9. Illiterate business gurus
Prince Charles and Richard Branson have met with Mumbai’s famous dabbawala lunch deliverymen to learn how 200,000 identical steel lunch canisters (‘dabbas’ are transported by 5,000 mostly illiterate deliverymen from the homes where the humble lunches are made to offices and workers around town -- daily, punctually and with barely one error in every six million deliveries. Dabbawalas now give management lectures at top Indian business schools, explaining how the 125-year-old dabbawala industry continues to grow at a rate of five to 10 percent a year.
10. Most prolific film industry in the world
Compared to Hollywood, the Hindi-language film industry based in Mumbai produces nearly 200 more films a year, each almost 50 percent longer, on a fraction of the budget, with more color, more melodies and more melodrama. And Bollywood's even starting to steal stars from its Western counterpart. One billion moviegoers can't be wrong.
11. Potatoes are religion (and politics)
They’re fast, cheap and political. Every day thousands of vada pav (potato dumplings) are fried and deftly placed in pav bread quickly enough to keep up with Mumbai’s voracious appetite. The fiery red chutney that goes with vada pav can be risky -- not unlike Shiv Sena, the local political party that has made Mumbai’s five-rupee signature street snack its mascot. It’s hard to go wrong with vada pav, but we love the ones at a stall called Ashok, off Cadel Road, Kirti College Lane, Prabhadevi.
12. Yoga for the face
If you live near a rare patch of park in Mumbai, chances are you’ll wake up to the sounds of laughter. That’s because every morning, members of the city’s 87-odd Laughter Yoga clubs gather in green spaces to guffaw. Founded by Mumbai physician Dr. Madan Kataria in 1995, laughter yoga is based on scientific research that shows the body cannot differentiate between fake and real laughter. You get the same physiological and psychological benefits whether you find something funny or not.
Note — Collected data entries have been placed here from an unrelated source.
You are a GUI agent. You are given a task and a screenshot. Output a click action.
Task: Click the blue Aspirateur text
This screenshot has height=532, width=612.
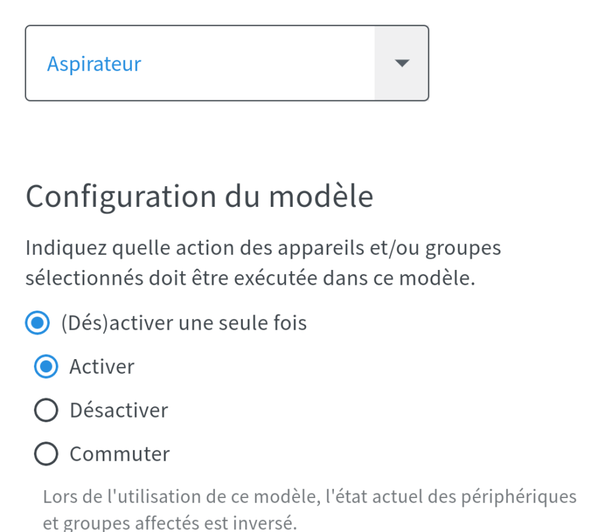[94, 65]

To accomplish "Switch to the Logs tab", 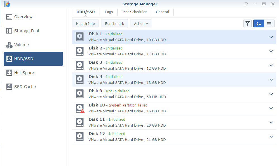I will [109, 12].
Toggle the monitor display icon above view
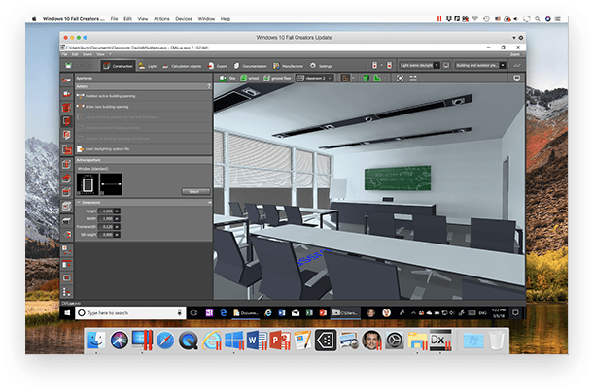Image resolution: width=594 pixels, height=390 pixels. 517,78
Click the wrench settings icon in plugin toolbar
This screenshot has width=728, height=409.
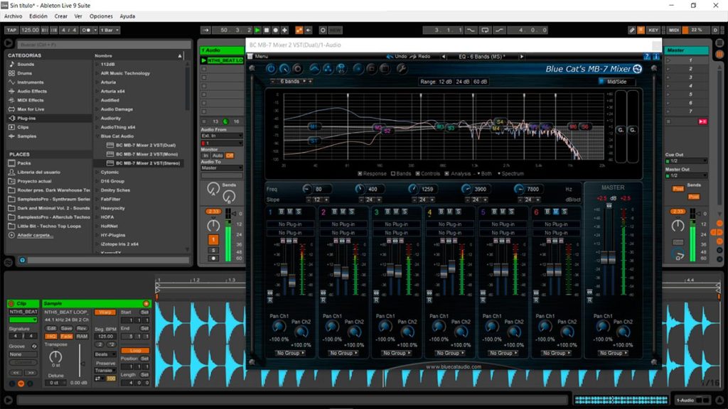point(401,69)
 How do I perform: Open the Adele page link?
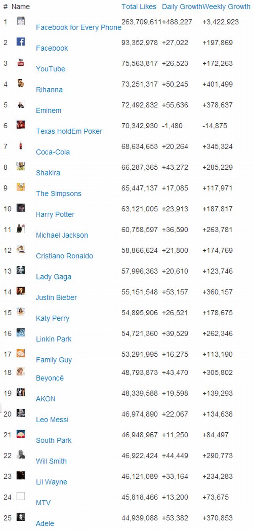click(x=45, y=523)
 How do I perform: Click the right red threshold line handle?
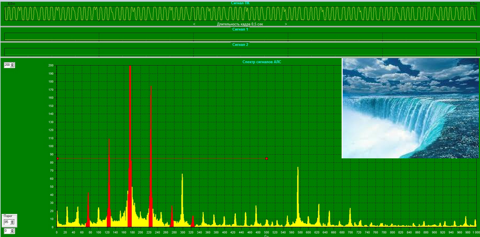click(266, 159)

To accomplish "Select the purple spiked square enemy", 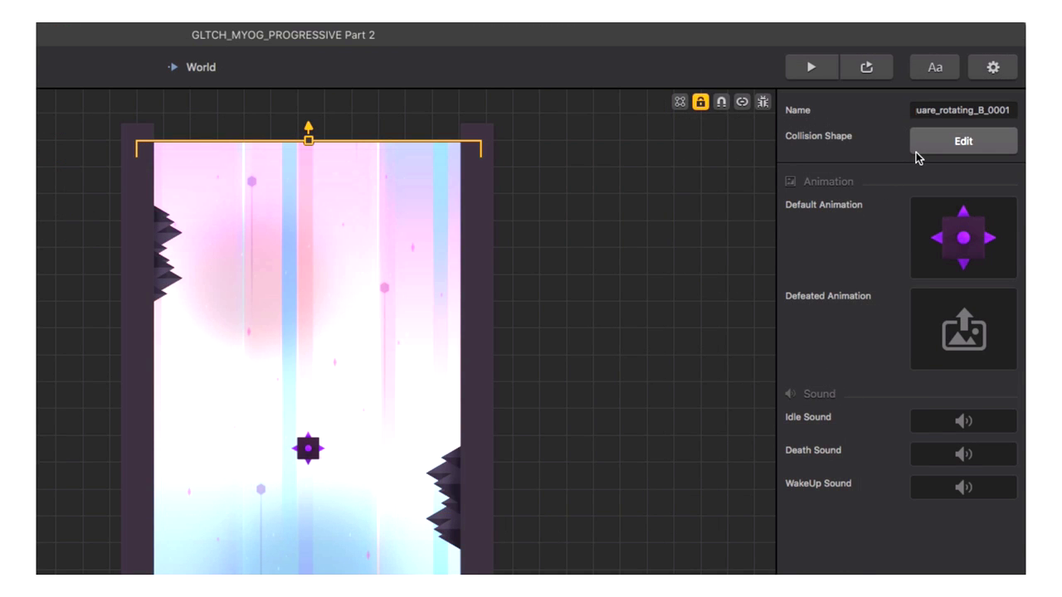I will (x=308, y=449).
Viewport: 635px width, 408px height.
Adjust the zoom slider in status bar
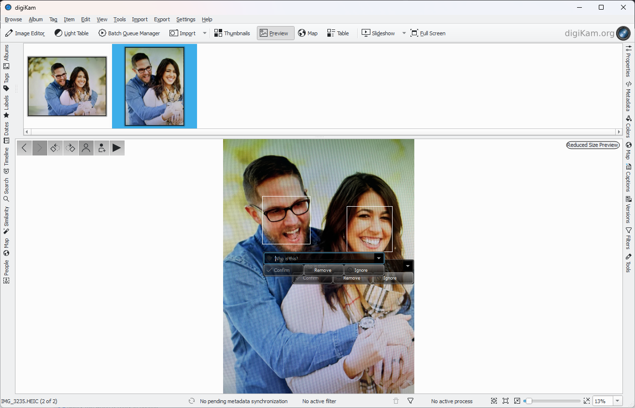click(x=529, y=401)
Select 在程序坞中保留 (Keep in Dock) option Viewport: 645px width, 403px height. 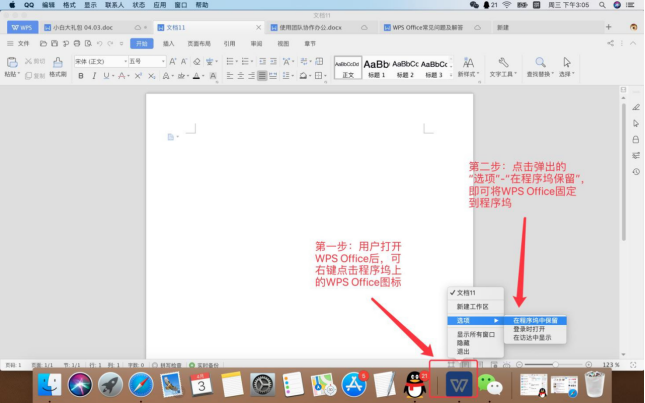[x=539, y=320]
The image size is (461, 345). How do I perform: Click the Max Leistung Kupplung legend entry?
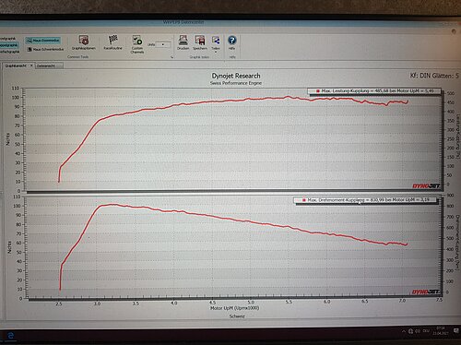pos(374,91)
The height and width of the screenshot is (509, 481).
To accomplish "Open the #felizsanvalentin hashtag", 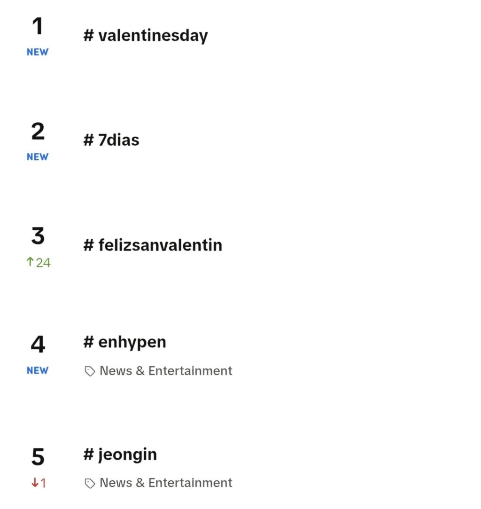I will click(x=153, y=245).
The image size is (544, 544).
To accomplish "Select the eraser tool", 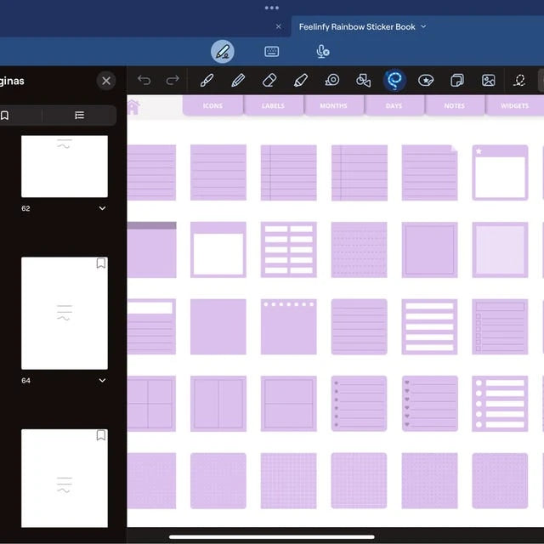I will coord(269,81).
13. A bridge worth its weight in elephants
Our brand-new Bandra-Worli Sea Link bridge took 10 years to complete, but now that it’s here we can hardly remember the near-hour it once took to travel between Mumbai and the western suburbs. For the 25,000 vehicles that use the bridge each day, the trip now takes about seven minutes. With main towers as high as a 43-story building, the 4.7km bridge weighs as much as 50,000 African elephants and the steel wire used can nearly wrap around the circumference of the earth. The Times of India described it best: “Heavy-duty beauty.”
14. Stickiest wickets
The Dr. H.D. Kanga League combines two of Mumbai’s greatest loves -- cricket and heavy rain. Perhaps that’s why the league has never taken a season off since being founded in 1948. Touted as the only tournament to be held during the monsoon -- heroic batsmen with muck-splattered faces, valiant fielders slogging through flooded outfields -- the Kanga League has been the muddy battleground beginning for some of India’s biggest cricketing stars, including Sachin Tendulkar.